Exchange what you are for what I’m waiting to give you.

The thought came suddenly and with joy. I could do that, couldn’t I!

What was that Amy Carmichael had written? “Love through me, Love of God; /Make me like thy clear air/Through which, unhindered, colors pass/As though it were not there.” And this? “Think through me, thoughts of God, /And let my own thoughts be/Lost like the sand-pools on the shore/Of the eternal sea.”

What a wonderful God, willing to pour His love, His life, His thoughts through me! So, I gave it a try, right there in the rock garden, among the lilies of the valley.

Lord, here’s my selfishness. I’d like to exchange it for your love. Love through me! Here’s my impatience; please, may I exchange it for your patience?

I prayed a long time in the rock garden that day. Did I leave with saintly behavior? Not exactly; ask those who live with me! God takes His time making us like Jesus. But now I pray often, “Love through me, love of God; think through me thoughts of God, live through me life of God.”

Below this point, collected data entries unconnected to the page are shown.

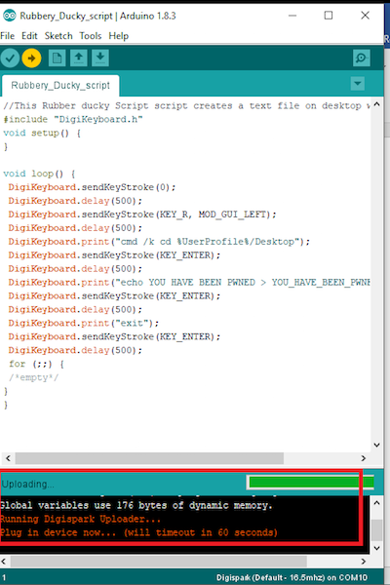The height and width of the screenshot is (585, 390).
Task: Click in code line containing "exit"
Action: tap(84, 323)
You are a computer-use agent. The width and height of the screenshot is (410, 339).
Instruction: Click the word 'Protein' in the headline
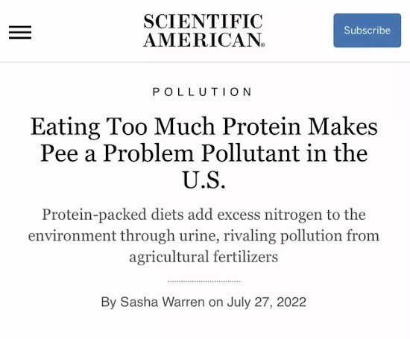point(262,127)
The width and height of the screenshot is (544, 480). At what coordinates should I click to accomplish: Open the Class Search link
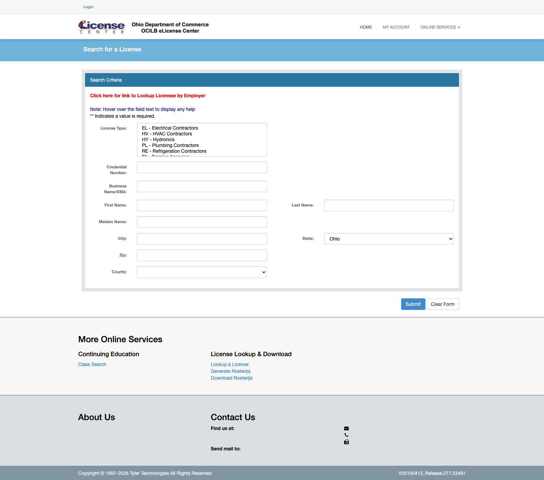tap(92, 364)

When a nasty attitude creeps in, I know just where to take it. I march right up to the exchange department; Jesus accepts it with a smile and gives me His own sweetness. I trade despair for courage, criticism for compassion, and harshness for tenderness. Often, I trade fear for faith.

I’m sure there must be lines a million miles long at His desk, but I never see another person. Why? Because, as someone said, “God loves each one of us as if there were only one to love.”

So, no long waiting in line for me. There’s no one to cut in front of us at God’s exchange department, Lonnie, although I’m sure you need to visit it far less often than I do!  

I wonder what happened to all my refund and exchange customers and those children who bounced off and over the walls in my Kiddie Korner. I haven’t thought about them in a long time. Bless them, Lord, bless them all.  

16 Replies to “Refunds, Exchanges, and Me”

    1. Anita,
      I admire the beautiful flowers you grow that we can’t! God bless.

  1. Oh, how I loved this one! It was so nice to see my dear cousin Lonnie and hometown of Ithaca were mentioned, but I especially like your word picture of going to God’s exchange counter to exchange my failures for God’s victory in my life. Thank you so much! Sandy

    1. Thank you, Sandy. Those were wonderful days in Ithaca! God bless you and Bruce!

  2. Love you! Love your sense of humor! Love your way with words! Love your wise spiritual insight!

    1. Donna, I love and miss you. We’ll have a long catch-up talk in heaven someday.

  3. Donna….that was just beautiful! The message so true. Praying for you and may God give you a special blessing this day!

  4. Love,love, love this piece! What wonderful spiritual insight you have shared with us, all wrapped up in delicious humor! Thank you from another former Ithaca native!

    1. Thank you, Liz! I wonder if we know any of the same people? God bless!

  5. I think I will use this in my Ladies Wednesday Bible Study Group tomorrow when we discuss how we can show unlovely people God’s love. This was timely. Thanks. Blessings on your writings. God will keep using them to bless others.